**Exercises to complete**
**1)** In the article about the jet stream speeding up flights to London, how late did flight BA1515 leave New York?
**2)** Write the next part of the article about the jet stream speeding up flights to London, starting after its last sentence.

**Text passage**

Near supersonic? Speedy jet stream helping planes reach London quicker

Near supersonic? Speedy jet stream helping planes reach London quicker


Jamil Hussein
Digital News Editor

Saturday, January 10, 2015, 11:26 AM -

We know the speedy jet stream is hurtling storms over to the UK, but it’s also been speeding up planes coming from the other side of the Atlantic.

Many planes, despite leaving late from New York’s JFK Airport, arrived at Heathrow earlier than expected on Thursday – with some flight times coming in almost an hour quicker than originally scheduled.


RELATED: Jet stream – How does it affect UK weather?


According to the BA website, flight BA1515 departed 40 minutes late from New York but still arrived in London 16 minutes earlier than scheduled – 56 minutes quicker than expected. Flight BA0172's journey was also around an hour shorter than earmarked.

Source. BA

Source. BA

Mashable reported on Thursday that the jet stream was making planes fly at “near-supersonic” speeds. Several planes reached London from New York in around five hours and 20 minutes, whereas normal flight times between the two cities takes more than 6 hours.

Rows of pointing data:
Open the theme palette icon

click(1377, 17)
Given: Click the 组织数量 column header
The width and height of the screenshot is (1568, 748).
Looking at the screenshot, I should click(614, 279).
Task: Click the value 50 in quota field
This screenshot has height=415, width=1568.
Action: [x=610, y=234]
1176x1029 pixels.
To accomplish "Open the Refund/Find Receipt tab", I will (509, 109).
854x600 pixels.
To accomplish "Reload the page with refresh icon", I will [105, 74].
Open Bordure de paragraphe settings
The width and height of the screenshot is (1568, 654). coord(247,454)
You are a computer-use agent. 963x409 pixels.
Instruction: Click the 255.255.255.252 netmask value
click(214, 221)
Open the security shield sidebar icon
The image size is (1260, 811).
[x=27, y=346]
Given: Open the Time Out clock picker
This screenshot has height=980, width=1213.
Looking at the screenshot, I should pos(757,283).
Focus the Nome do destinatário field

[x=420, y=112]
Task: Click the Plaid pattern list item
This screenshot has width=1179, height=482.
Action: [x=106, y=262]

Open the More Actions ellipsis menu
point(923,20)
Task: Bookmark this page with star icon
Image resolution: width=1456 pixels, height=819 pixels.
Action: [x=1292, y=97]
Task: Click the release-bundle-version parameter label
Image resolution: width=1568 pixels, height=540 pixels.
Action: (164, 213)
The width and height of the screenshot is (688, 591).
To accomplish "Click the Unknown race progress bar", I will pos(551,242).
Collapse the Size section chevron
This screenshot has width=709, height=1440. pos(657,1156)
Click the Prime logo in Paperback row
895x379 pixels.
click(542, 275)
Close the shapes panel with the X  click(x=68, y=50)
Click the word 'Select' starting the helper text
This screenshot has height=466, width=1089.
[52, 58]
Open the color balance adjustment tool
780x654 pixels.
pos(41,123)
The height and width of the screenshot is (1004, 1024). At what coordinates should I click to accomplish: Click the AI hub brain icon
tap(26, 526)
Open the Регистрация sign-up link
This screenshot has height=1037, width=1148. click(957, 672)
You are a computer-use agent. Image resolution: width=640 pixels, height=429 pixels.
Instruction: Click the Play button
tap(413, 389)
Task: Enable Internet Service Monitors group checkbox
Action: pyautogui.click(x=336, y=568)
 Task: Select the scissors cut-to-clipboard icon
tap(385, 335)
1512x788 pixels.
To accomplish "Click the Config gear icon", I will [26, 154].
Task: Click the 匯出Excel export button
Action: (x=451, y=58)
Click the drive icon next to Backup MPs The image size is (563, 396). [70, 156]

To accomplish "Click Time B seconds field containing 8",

**In response**
**1)** It departed 40 minutes late.

**2)**
It said, according to Flight Aware data, the British Airways Flight 114 at one point travelled at a groundspeed – the speed at which the plane is travelling relative to ground level – of 745 miles per hour.

In comparison, the speed of sound at sea level is 761 miles per hour. Mashable did point out though that the actual airspeed of the plane was considerably lower, with the plane travelling within normal design limits at altitude.

The jet stream is a fast-flowing ribbon of air that circles our planet at 30,000 feet, around the altitude that planes fly, reaching speeds of over 200 mph. This jet of air moves weather systems around the globe and can help or impede air travel. 

Planes going the other way, from London to New York, can take longer because either the jet stream is too strong or it forces planes to take detours.